TASKS TO CARRY OUT:
a: Quote the dental filling text from "Who will need" to "even tooth loss.".
b: In the dental filling text, what is the sticky film that forms on the teeth called?
c: Say whether each statement agrees with the dental filling text, giving yes or no and quoting the words that decide it: (i) Only adults develop holes that need fillings. (ii) Untreated tooth decay can lead to tooth loss. (iii) Tooth decay is damage to a tooth's enamel.

**** EXCERPT PROVIDED

What is a dental filling?
A filling is used to fill a hole (cavity) or chip in a tooth to restore your tooth back to its original size and shape. A filling is necessary if there is decay in your tooth to prevent the decay from spreading and causing pain.
How will I know if I need a filling?
You may suspect you have a hole in your tooth if your tooth is painful or sensitive to hot or cold things or with eating. You may have lost a filling or your tooth is chipped or cracked or maybe you can see a cavity in one of your teeth. All these things may suggest you have a hole in your tooth and require a dental filling.
Who will need a filling?
People of all ages, including young children can develop holes in their teeth and will require a filling to restore the tooth back to its original shape.
Reasons for needing a filling
Tooth decay- this is damage to a tooth's surface, or enamel. This happens due bacteria in your mouth from food and drinks which will form a sticky film on the teeth called plaque. This makes acids that attack the tooth surface and can lead to holes (cavities) in your teeth. If tooth decay is not treated, it can cause pain, infection, and even tooth loss.

********
**** INFORMATION PROVIDED

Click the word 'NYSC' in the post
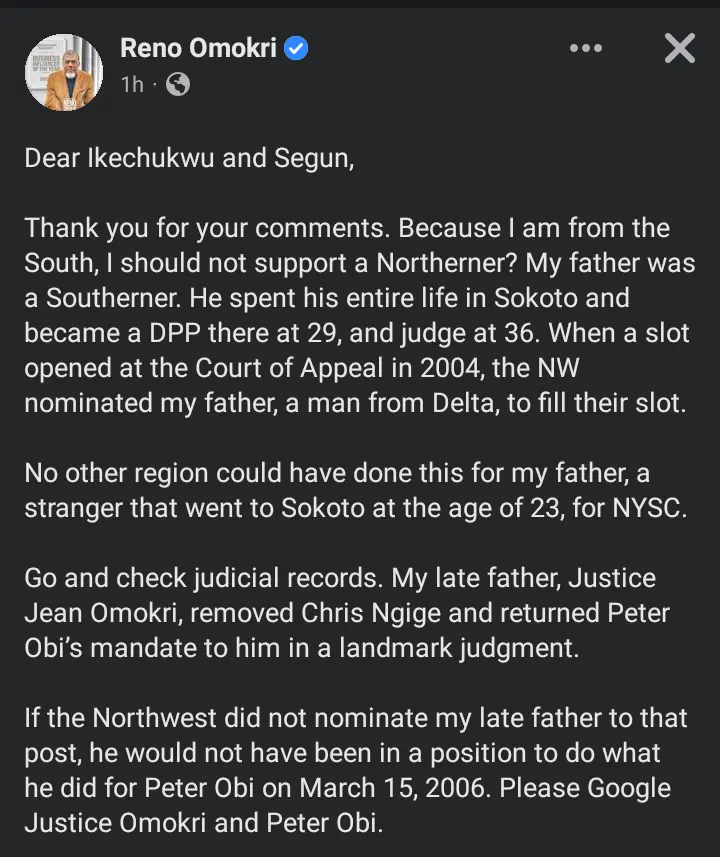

********

WRITTEN RESPONSES:
a:
Who will need a filling?
People of all ages, including young children can develop holes in their teeth and will require a filling to restore the tooth back to its original shape.
Reasons for needing a filling
Tooth decay- this is damage to a tooth's surface, or enamel. This happens due bacteria in your mouth from food and drinks which will form a sticky film on the teeth called plaque. This makes acids that attack the tooth surface and can lead to holes (cavities) in your teeth. If tooth decay is not treated, it can cause pain, infection, and even tooth loss.

b: Plaque.

c:
(i) No: "People of all ages, including young children can develop holes in their teeth"
(ii) Yes: "If tooth decay is not treated, it can cause pain, infection, and even tooth loss."
(iii) Yes: "this is damage to a tooth's surface, or enamel"